When the Miami Heat faced the New York Knicks in the first round of the NBA playoffs, the broadcasts wouldn’t go five minutes without some allusion to the league’s last great rivalry. From 1997-2000, these franchises took part in basketball that was absolutely ugly, yet sublimely beautiful. If you watched basketball with the strong belief in defensive tenet of “no layups,” then Patrick Ewing, Charles Oakley, Alonzo Mourning and P.J. Brown were more than happy to oblige. If you liked boxing, mixed martial arts or a bit of wrestling with your hoops, you were rarely disappointed. If you wanted offense, however, you got the proverbial hard foul to the throat instead.

Yeah, about that…

Six games between the Heat and the Indiana Pacers have reminded us what animosity looks like on an NBA court.

It’s been an unexpectedly physical series with technical and flagrant fouls defining these battles as much as the efforts of LeBron James and Dwayne Wade.

Some, if not all, of those fouls have shocked the senses of viewers. On social media, at least, NBA fans and media have collectively channeled the inner Tommy Heinsohn with every blown whistle.

While a couple of these moments deserve the scorn that has come from the public – can you explain why Dexter Pittman served as Super Goon on Lance Stephenson in garbage time? – other plays have brought out a bit of a conflict within the fans.

What we have in this series, and what made scant appearances in recent postseasons, is a pure dislike between teams. However, it seems that some fans and media personalities are unsure if they like how it is playing out.

Nostalgia does a funny thing to basketball’s past. It tells us that the game was this aesthetically beautiful portrait of athleticism where men glided freely through the air, dribbled the ball with rhythmic flow, and shot the ball at a perfectly acute 45-degree angle every single time.

Yet, nostalgia forgets to tell us that basketball is a far more physical game than people will care to admit. Whether it’s a rebound, attempting to block a shot, penetrating the key or moving for defensive position, players collide into one another on every single play. When you add the higher stakes of the postseason – where the same two teams see each other at least four consecutive games – emotions are ever more intense. Guys add a bit more sharpness to the elbows, a bit further slanted lean into their picks, and even some extra cheese to go with their whine (for the referees, of course).

That very physicality defined the league throughout its history, to the point that each era seemed to reflect the nadir of the sport. Even the Jordan era featured some of the Association’s more brutal players and teams in history.

This is a different NBA. Rule changes over the last ten years or so encouraged more offense at the sacrifice of the natural defense the game once required. What was once a clean hard foul in the past is a flagrant 1 today. Clear path fouls, which lead to free throws now, were just plain old “don’t embarrass me that much” defensive plays in the past.
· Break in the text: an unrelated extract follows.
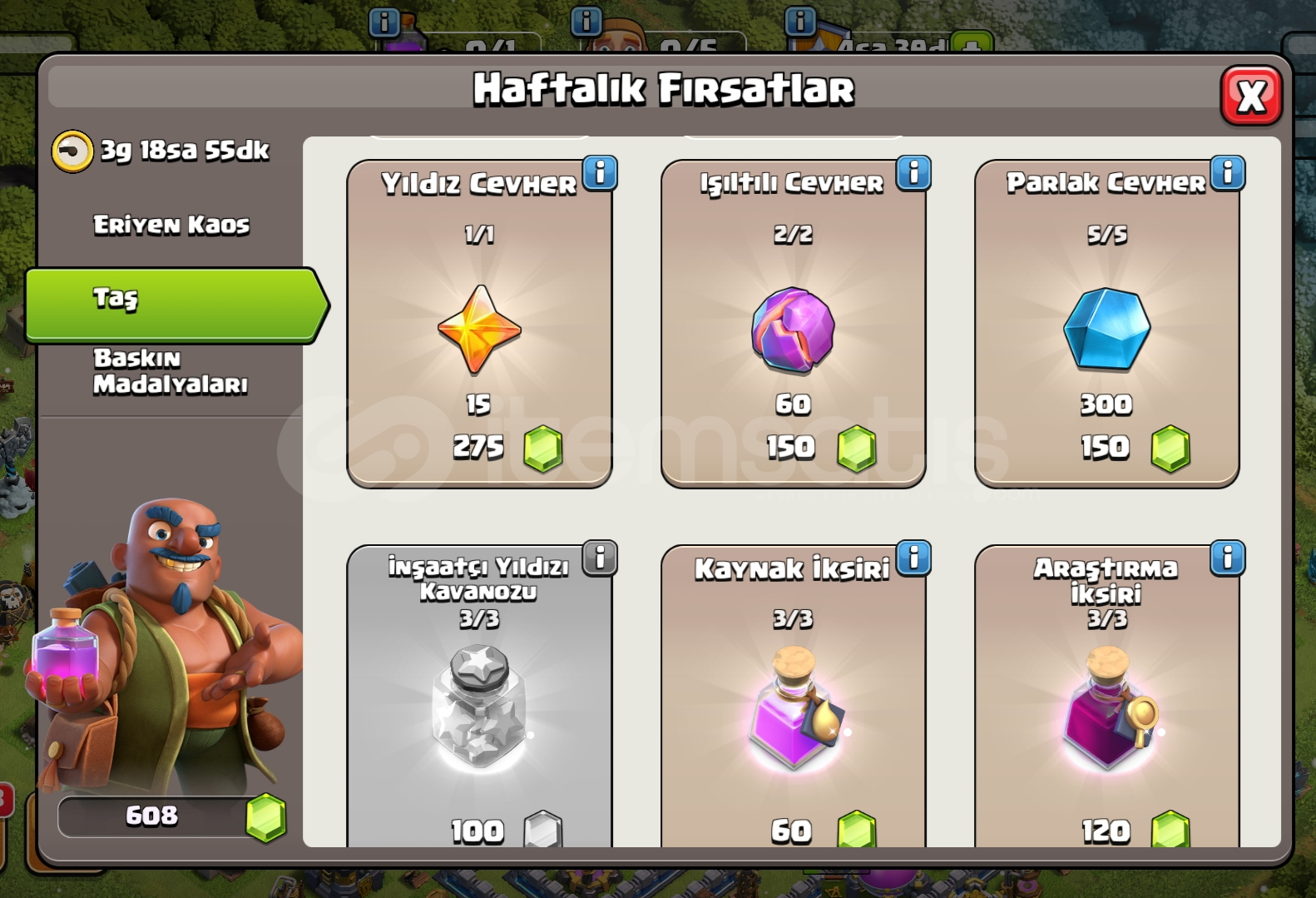Open the Baskın Madalyaları tab

pos(171,371)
And let’s not dare players to talk a little smack today. Gary Payton would have been suspended for half of his career.

Though Miami and Indiana didn’t have much playoff history against one another (the only previous meeting was eight years ago in the Eastern Semis), they’ve managed to create some bad blood quickly. This may not live up to the battles against older rivals, and there’s a ton of posturing on both sides. That Wade dared to complain about how the Pacers celebrated their Game Two win as if they were Dallas last year was the “pot calling the kettle black” quote of the season. James’s accusation of Danny Granger’s behavior as an act is reminiscent of the comedy from Tim Thomas calling Kenyon Martin ‘fugazi’. And, of course, there was Mr. Born Ready’s choke sign.

My co-host on The Exchange, Sumit Dasgupta, opined on this hypocrisy some on Tuesday. “As fans, how often do we talk about NBA teams don’t have the passion that they used to, that you don’t see the hate-filled rivalries that we were used to like the late 80s with the Bad Boy Pistons and countless other teams or the Celtics and Lakers (historically)? Now we have some actual animosity being shared by the teams and we want to shy away from it.”

Going back to those days, we saw teams who were willing to not only sell their mothers for a championship, but they didn’t mind getting battered and bruised in doing so. When the elbows and shoves started to gain more attention than the passing and sharpshooting, the detractors shouted at the NBA en masse.

Today, we see some of that old chippiness sprouting up like weeds in a perfectly manicured lawn. Because we’ve become so accustomed to this new NBA – the one the league needed to get back to the good graces of people with selective memories – we’re stunned when a piece of the old NBA shows up on the court.

We shouldn’t be. This is still basketball. Beautifully ugly basketball.